**PROMPT:** Once the pictures are removed, restate the data below word for word.

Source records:
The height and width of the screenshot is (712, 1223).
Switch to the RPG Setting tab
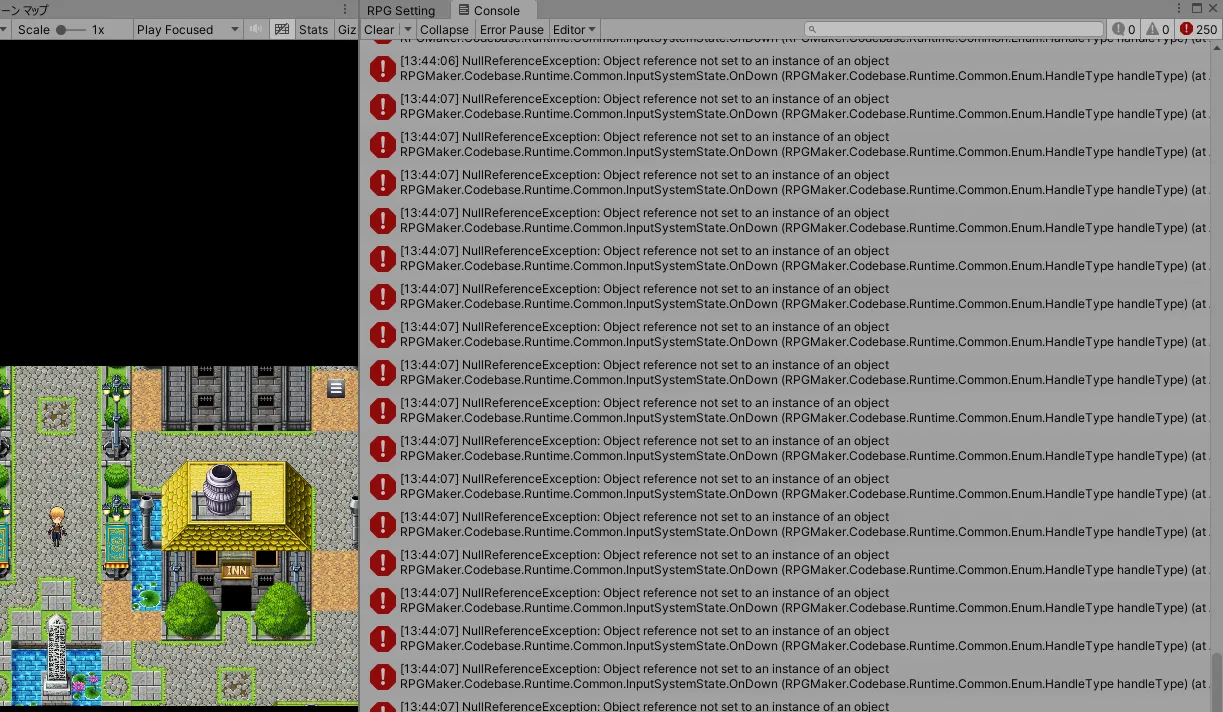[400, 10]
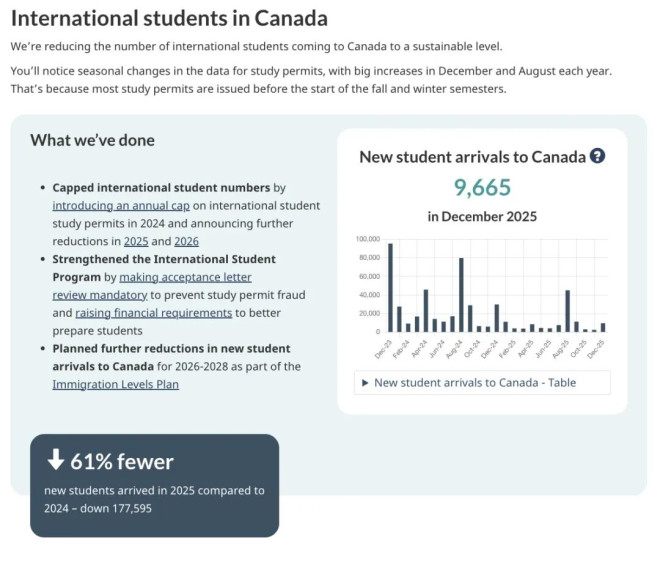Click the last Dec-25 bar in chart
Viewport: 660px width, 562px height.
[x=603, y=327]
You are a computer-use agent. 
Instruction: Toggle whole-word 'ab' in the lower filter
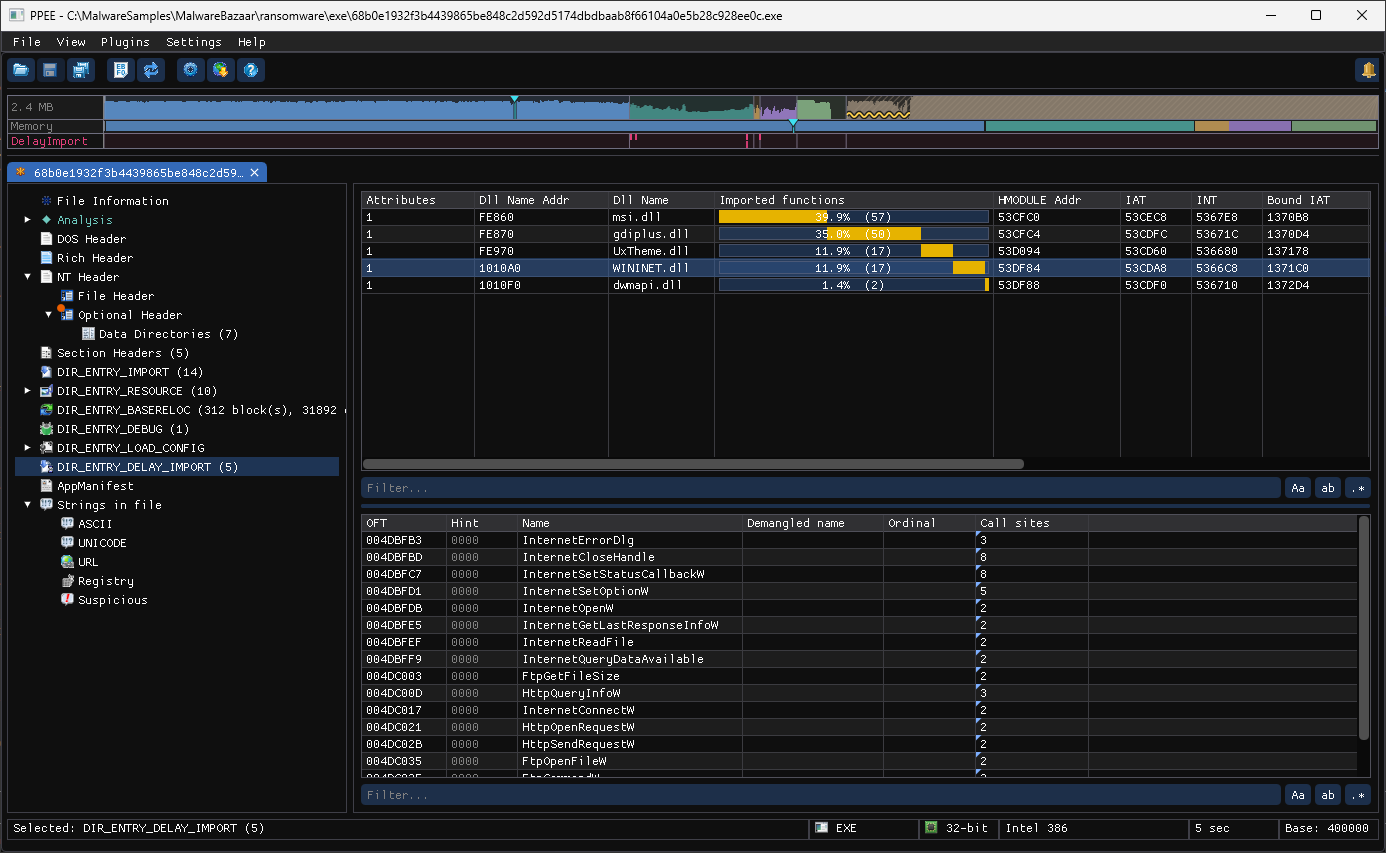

**YOUR SOLUTION:**
The height and width of the screenshot is (712, 1223).
Switch to the RPG Setting tab
[400, 10]
Click the last Dec-25 bar in chart
Viewport: 660px width, 562px height.
[x=603, y=327]
You are a computer-use agent. 
Instruction: Toggle whole-word 'ab' in the lower filter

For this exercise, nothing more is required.